本发明的技术方案：一种促进柠檬明串珠菌发酵高产交替蔗糖酶的调控方法，步骤为：

（1）菌体高密度生长阶段：以柠檬明串珠菌(Leuconostoc citreum)SK24.002为出发菌株，控制发酵液中葡萄糖浓度水平，初始葡萄糖浓度为10g/L，发酵4h后开始流加葡萄糖溶液使发酵液中葡萄糖浓度控制在15-20g/L，发酵温度控制在22-25℃，发酵pH控制在6.0，发酵17-24h后停止流加葡萄糖溶液，补料生长阶段结束。

（2）糖酶高效表达阶段：补料生长阶段结束之后调节发酵温度控制在28-30℃，pH控制在5.4，每隔6-10h补加质量浓度60%的蔗糖溶液，控制发酵液中的蔗糖浓度为5-10g/L，两阶段共计48h后结束发酵。

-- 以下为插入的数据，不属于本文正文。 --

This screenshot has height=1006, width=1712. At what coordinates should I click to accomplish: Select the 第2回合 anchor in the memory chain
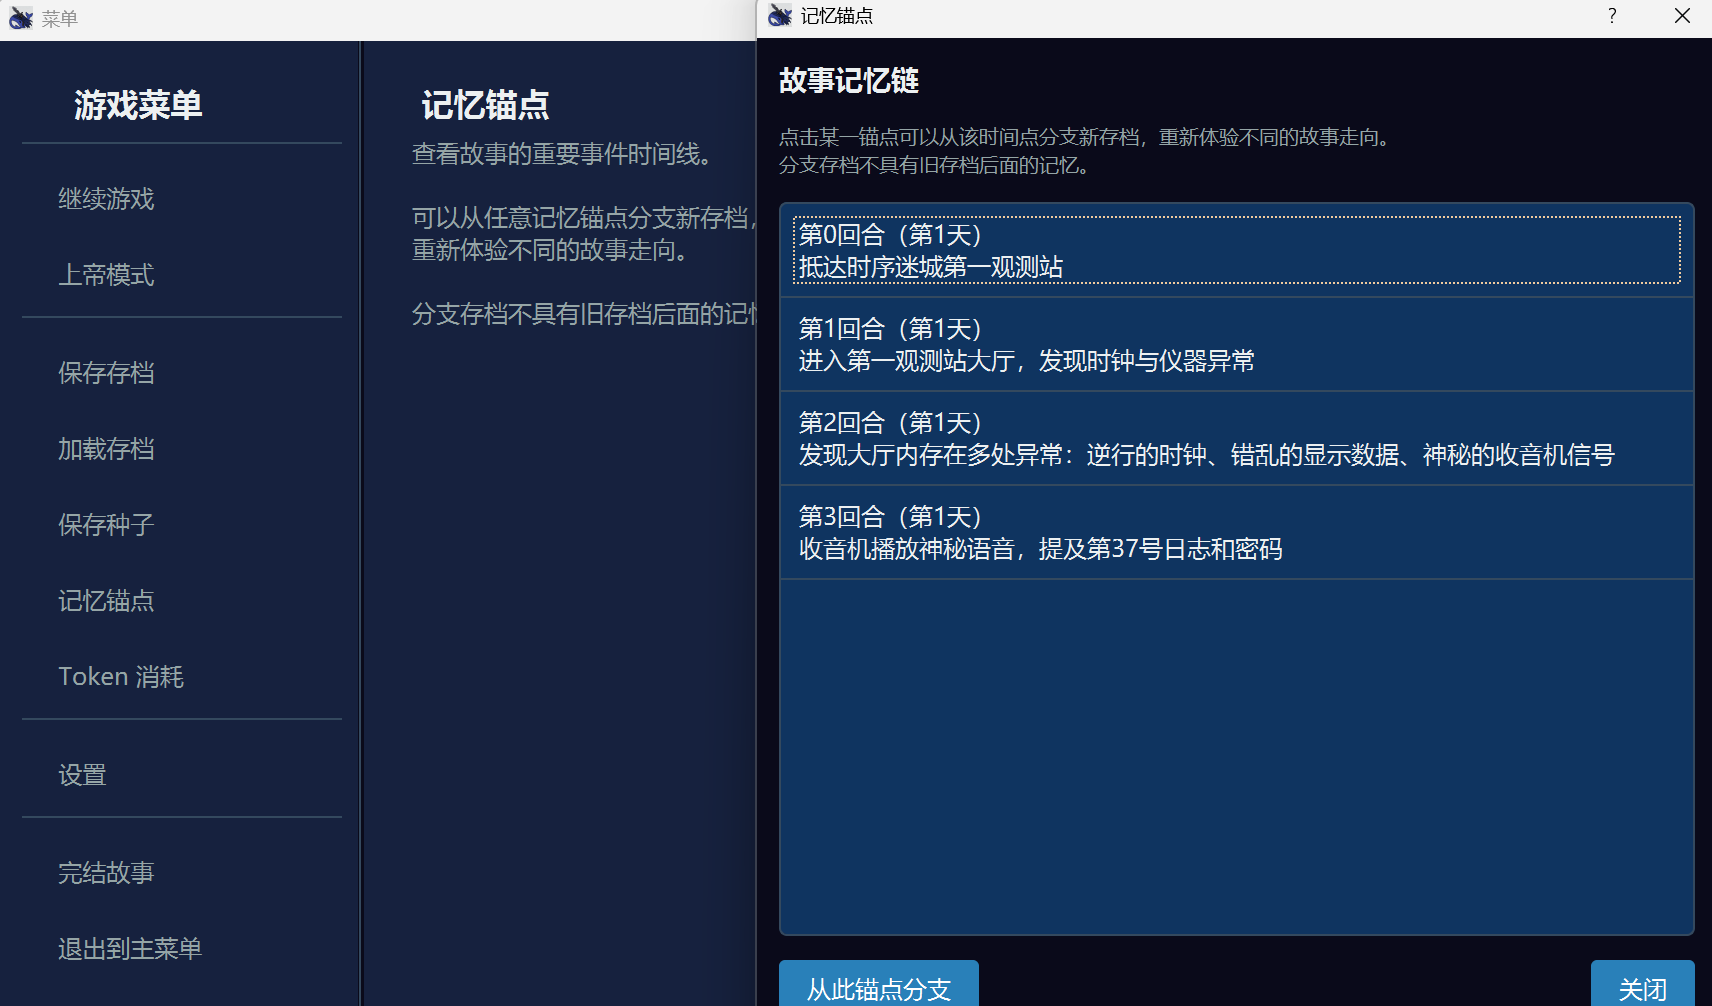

发酵培养基组成以g/L计：葡萄糖10，酵母粉5-10，胰蛋白胨5-10，K2HPO4 5-10，MgSO4·7H2O 0.2-0.5，MnSO4·H2O 0.01-0.015，CaCl2 0.02-0.025，吐温80 1-5mL/L，pH 6.8-7.0。

交替蔗糖酶在发酵液和菌体中的最终总酶活力达到510-960 U/L。

本发明中交替蔗糖酶的活力是以生物催化反应过程中产生果糖的量定义的，酶活力1U为每min产生1μmol果糖的量。将酶反应液稀释到合适倍数后过0.22 μm的纤维素膜，然后进行高效液相（HPLC）分析，计算果糖含量（g/L）。色谱条件：Sugarpak1钙型阳离子交换柱；Shodex示差折光率检测器；柱温：85 ℃；流动相：超纯水（经0.22 μm膜过滤）；洗脱流速：0.4 mL/min；上样体积：10 μL；10 mg/mL的果糖溶液为标准溶液。

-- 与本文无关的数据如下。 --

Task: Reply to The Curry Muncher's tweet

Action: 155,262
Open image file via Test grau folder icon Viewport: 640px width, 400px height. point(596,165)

本发明的有益效果：利用本发明能大幅度提高交替蔗糖酶的产量，总酶活力达到510-960 U/L，达到国内领先水平。本方法操作简单，能耗低，设备简单，大大降低了生产成本，适于工业化生产。本发明产品可以用于食品、化工、医药以及材料等多个领域，市场前景广阔，经济效益高。

具体实施方式

现结合具体实例进一步阐述本发明，但本发明保护的内容并不局限于实例。

实施例1

以柠檬明串珠菌SK24.002为研究菌株，控制发酵液中葡萄糖浓度水平，初始葡萄糖浓度为10g/L，发酵4h后开始流加葡萄糖溶液使其浓度控制在20g/L，发酵温度控制在22℃，发酵pH控制在6.0，发酵24h后停止流加葡萄糖溶液；同时调节温度控制在28℃，pH控制在5.4，每隔10h补加60%的蔗糖溶液，控制发酵液中的蔗糖浓度为5g/L，两阶段共计48h后结束发酵。发酵培养基组成以g/L计：葡萄糖10，酵母粉5，胰蛋白胨5，K2HPO4 10，MgSO4·7H2O 0.2，MnSO4·H2O 0.01，CaCl2 0.025，吐温80 1mL/L，pH 7.0。交替蔗糖酶在发酵液和菌体中的最终总酶活力达到740 U/L。

实施例2

以柠檬明串珠菌SK24.002为研究菌株，控制发酵液中葡萄糖浓度水平，初始葡萄糖浓度为10g/L，发酵4h后开始流加葡萄糖溶液使其浓度控制在15g/L，发酵温度控制在25℃，发酵pH控制在6.0，发酵17h后停止流加葡萄糖溶液；同时调节温度控制在30℃，pH控制在5.4，每隔6h补加60%的蔗糖溶液，控制发酵液中的蔗糖浓度为10g/L，两阶段共计48h后结束发酵。发酵培养基组成以g/L计：葡萄糖10，酵母粉10，胰蛋白胨10，K2HPO4 5，MgSO4·7H2O 0.5，MnSO4·H2O 0.015，CaCl2 0.02，吐温80 5mL/L，pH 6.8。交替蔗糖酶在发酵液和菌体中的最终总酶活力达到801 U/L。